WASHINGTON — The California drought is stoking a congressional appetite for additional water storage, with new and larger dams back on competing menus.
The latest offering is expected Friday, as House members plan to introduce a package of bills to authorize a larger Shasta Dam, a new dam on the Upper San Joaquin River and an expanded San Luis Reservoir. Next week, a bill is expected that would call for construction of a reservoir northwest of Sacramento.
The water storage flurry comes, not coincidentally, as negotiators seek common ground on broader California drought legislation. Now lawmakers face several important tactical, political and financial questions that will shape whether the dam building proposals sink or succeed.
“We want to use the moment when people are focused and interested,” Rep. John Garamendi, D-Calif., said in an interview. “We’ve got to move these projects forward.”
As part of a multi-pronged maneuver, Garamendi is crafting a bill to authorize a new Sites Reservoir, northwest of Sacramento. His bill could be introduced next week.
Separately, Rep. Jim Costa, D-Calif., and some allies on Friday plan to introduce several other bills authorizing California water storage projects. One would green-light a new Upper San Joaquin River dam, commonly called Temperance Flat. Another would permit expansion of the San Luis Reservoir on the western side of the San Joaquin Valley, and a third would raise Shasta Dam.
The Republican-controlled House, on a largely party line vote, previously passed a California drought bill that included authorizations for the same projects, but explicitly ruled out federal funding
The new House bills, by contrast, leave open the possibility for the standard federal cost-sharing, long a part of western water infrastructure.
“I don’t believe any of these projects are going to become a reality unless there’s a cost-sharing program,” Costa said.
Garamendi concurred, stressing that “the federal government has to be involved” if the water projects are to stay afloat. Costa’s bills essentially say that once the Interior Department signs off on cost-benefit studies showing the projects are feasible, the projects are authorized for construction.
The state’s Department of Water Resources estimated the proposed Sites Reservoir would cost between $2.3 billion and $3.2 billion or more. Current construction estimates for Temperance Flat hover around $2.5 billion.
Expanding San Luis Reservoir would cost an estimated $360 million, though much of that would pay for seismic safety work on the dam, according to federal officials. Raising Shasta Dam by 18.5 feet in order to increase reservoir storage capacity would cost an estimated $1.1 billion.
A key backer of the House-passed bill, Rep. Devin Nunes, R-Calif., insisted in an earlier interview that the new water storage projects could proceed without federal funding, as is specified in the House-passed legislation he helped write.
“The potential for storing more, to have more available for everybody, whether it is farms, cities or environmental use, can be realized by building projects and by removing the roadblocks that are unnecessarily put there by bureaucracy or politics,” Rep. Doug LaMalfa, R-Calif., said during the earlier House debate.
Tactically, supporters of new California water storage projects must now figure out their next steps. One traditional approach would be to slide one or more projects into broader drought legislation born from House and Senate discussions. This approach has both promise and peril.
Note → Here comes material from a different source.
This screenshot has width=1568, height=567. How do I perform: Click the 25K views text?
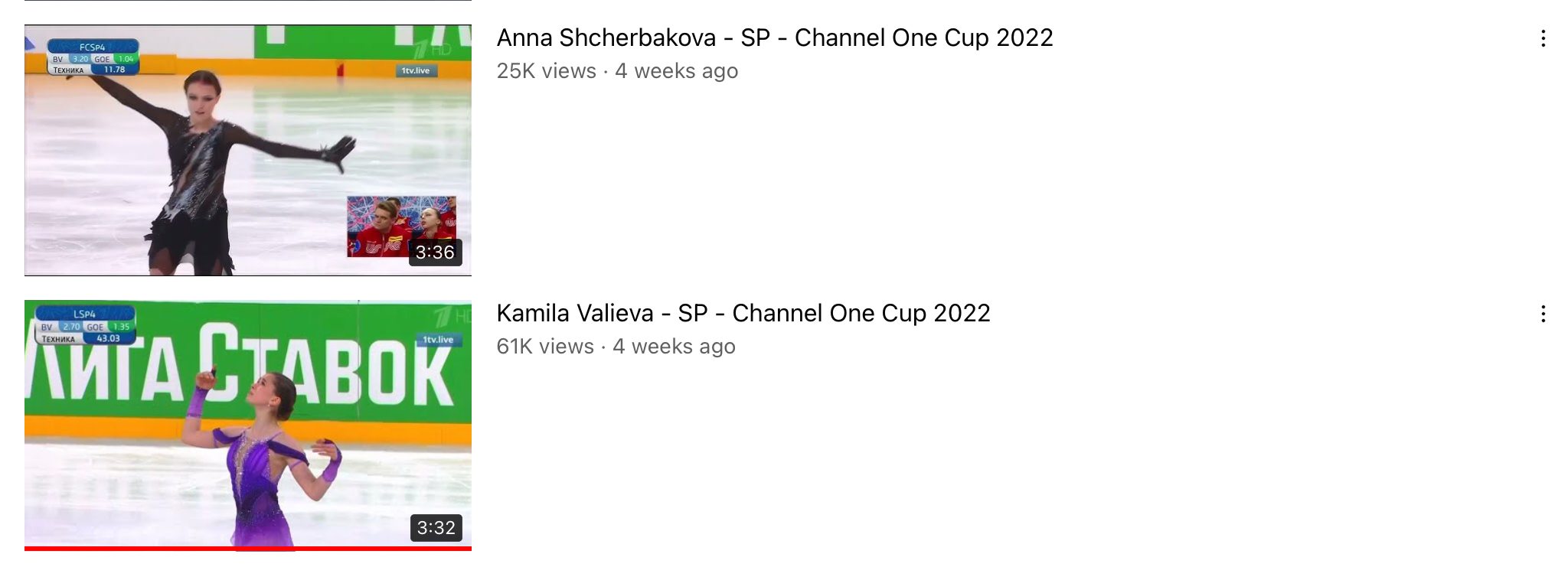546,71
A Senate drought bill introduced by Democratic Sens. Dianne Feinstein and Barbara Boxer did not include the new dams. But in an enthusiastically received speech before the Association of California Water Agencies this week, Feinstein explicitly stressed the need for additional storage. Feinstein told the water agency officials that an upcoming state water bond should include at least $3 billion for water storage.
“Storage is not just for farms and businesses, but could also benefit municipalities, natural habitats and fish species” she said.
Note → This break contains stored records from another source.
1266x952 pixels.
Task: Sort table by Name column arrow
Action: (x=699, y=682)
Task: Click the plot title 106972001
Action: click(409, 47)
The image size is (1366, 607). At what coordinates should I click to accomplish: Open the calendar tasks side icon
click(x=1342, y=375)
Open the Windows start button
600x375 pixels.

Costa spoke with Feinstein and Boxer about California water recently, while the lawmakers were accompanying President Barack Obama on Air Force One during a trip to Fresno County. He held out the possibility that water storage gets added to a final drought bill.
“That’s the glue that holds the (drought bill) together,” Costa said of the water projects that enjoy Republican support.
The potential problem, Garamendi cautioned, is that some water storage projects could also weigh down the larger drought bill for which a sense of urgency is important. The Friends of the Earth environmental group, for instance, warns that raising Shasta Dam would flood upstream rivers and streams, while Temperance Flat would flood the popular San Joaquin River Gorge and potentially undermine existing hydroelectric projects.
More broadly, tacking multiple dam constructions onto a drought-relief measure could turn off Republican budget hawks, which could be one explanation for why the bill passed earlier by the House excluded the federal funding.